In 2001, Sinéad O'Connor reported MacGowan to the police in London for drug possession – in what she said was an attempt to discourage him from using heroin. At first furious, MacGowan later expressed gratitude towards O'Connor and claimed that the incident helped him kick his heroin habit.
Speaking on BBC Four's Folk Britannia television programme in early 2006, Robyn Hitchcock recalled: "I remember going to the Hope and Anchor [a punk venue in London]. The Pogues were all on stage and ready, it was a full house, but they hadn't started yet. Then this character shambled in through the door and shambled downstairs. I thought, 'Jesus, you're not letting that guy in are you?'. Then he walked on stage.

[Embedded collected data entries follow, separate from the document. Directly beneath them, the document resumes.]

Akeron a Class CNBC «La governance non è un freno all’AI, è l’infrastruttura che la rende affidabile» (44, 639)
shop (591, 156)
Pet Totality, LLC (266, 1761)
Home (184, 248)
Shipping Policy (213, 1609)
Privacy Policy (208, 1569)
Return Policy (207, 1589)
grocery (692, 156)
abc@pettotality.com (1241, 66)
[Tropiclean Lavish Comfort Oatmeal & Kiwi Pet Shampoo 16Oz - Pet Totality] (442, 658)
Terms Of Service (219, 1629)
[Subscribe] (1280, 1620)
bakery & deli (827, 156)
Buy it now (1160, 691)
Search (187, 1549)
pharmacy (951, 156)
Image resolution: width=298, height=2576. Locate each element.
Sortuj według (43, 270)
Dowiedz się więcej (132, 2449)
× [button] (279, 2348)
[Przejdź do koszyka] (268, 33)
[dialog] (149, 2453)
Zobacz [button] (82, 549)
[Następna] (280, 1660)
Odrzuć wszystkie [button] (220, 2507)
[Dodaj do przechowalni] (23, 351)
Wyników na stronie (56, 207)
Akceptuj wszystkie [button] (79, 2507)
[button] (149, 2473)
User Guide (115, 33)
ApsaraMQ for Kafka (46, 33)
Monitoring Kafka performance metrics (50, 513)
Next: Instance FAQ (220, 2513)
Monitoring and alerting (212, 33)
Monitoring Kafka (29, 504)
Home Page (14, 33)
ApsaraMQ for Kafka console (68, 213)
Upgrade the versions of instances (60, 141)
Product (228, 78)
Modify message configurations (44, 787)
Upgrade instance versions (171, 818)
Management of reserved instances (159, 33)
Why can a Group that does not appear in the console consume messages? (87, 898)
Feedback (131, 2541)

That guy was Shane MacGowan."
MacGowan has suffered physically from years of binge drinking. He often performs while intoxicated and has been impaired in interviews. In 2004, on the BBC TV political magazine programme This Week he gave incoherent and slurred answers to questions from Janet Street-Porter about the public smoking ban in Ireland.
In 2001, MacGowan coauthored the autobiographical book A Drink with Shane MacGowan with Victoria Mary Clarke.
In 2008, MacGowan appeared in an episode of Fair City which was shown on 28 December 2008. In 2009, he starred in the RTÉ reality show Victoria and Shane Grow Their Own, as he and Victoria Mary Clarke endeavoured to grow their own food in their own garden.
In the summer of 2015, MacGowan fell as he was leaving a Dublin studio, fracturing his pelvis. MacGowan has been using a wheelchair since the accident.
"It was a fall and I fell the wrong way," he stated in an interview with Vice's Leonie Cooper. "I broke my pelvis, which is the worst thing you can do. I'm lame in one leg, I can't walk around the room without a crutch. I am getting better, but it's taking a very long time. It's the longest I've ever taken to recover from an injury. And I've had a lot of injuries."